It turns out, though, that there were plenty of passages in the movie that I’d never seen before. The part where Dorothy runs away and encounters a kindly traveling showman, the part where the Lion sings about being a king, all of the bits with flying monkey footmen – they were all new to me, at least as parts of the movie (although vaguely familiar as plot points -- I read all of the Oz books pretty voraciously as a child).
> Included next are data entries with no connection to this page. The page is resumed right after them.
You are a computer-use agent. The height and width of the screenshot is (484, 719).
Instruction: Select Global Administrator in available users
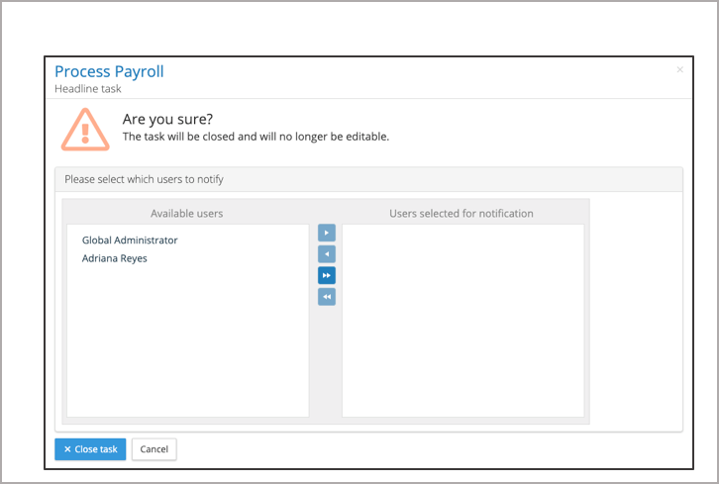130,241
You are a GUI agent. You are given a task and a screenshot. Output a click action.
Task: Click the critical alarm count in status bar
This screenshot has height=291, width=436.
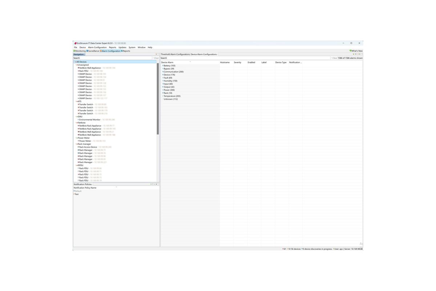(284, 249)
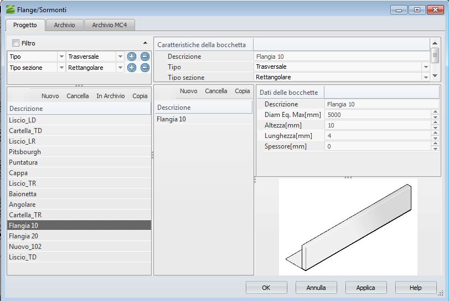
Task: Click the Diam Eq. Max[mm] value field
Action: (x=378, y=115)
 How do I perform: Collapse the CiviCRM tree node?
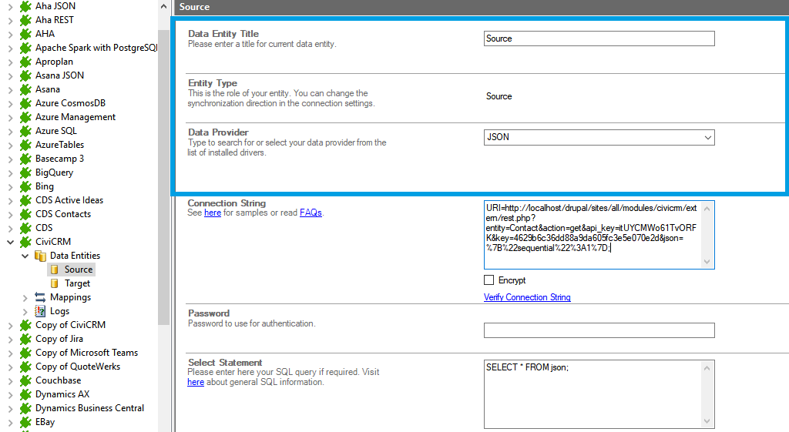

The real surprise, though, was that I thought the whole thing was kind of fun. None of it makes a lick of sense, of course, but it’s all so exuberantly campy that it’s hard to care too much. Baum’s vision of Oz is weird enough, but additional levels of surrealism are laid on thick in frenzies of pop modernist set design and backdrop painting. The early scenes featuring the Munchkins show every sign of having been conceived and executed with the help of plenty of drugs and alcohol. And for a mid-century children’s entertainment, Wizard of Oz brings a surprisingly unsubtle gay subtext to the proceedings. When Dorothy asks her new metal companion (“Oooh! A man!!”) where he wants to be oiled first, I’m pretty sure she’s not in Kansas anymore.

It must be said that if you took the “message” of the movie at face value, you would see a grossly reactionary kind of Conservatism. Happiness, says the film, comes from staying in your place, from looking for fulfillment no further away than “your own back yard.” Fortunately, no one pays any attention to the moralizing speeches at the end of movies, so the legacy of Oz isn’t its overt glorification of keeping yourself down on the farm, but rather its hints of the far-out possibilities of life over the rainbow.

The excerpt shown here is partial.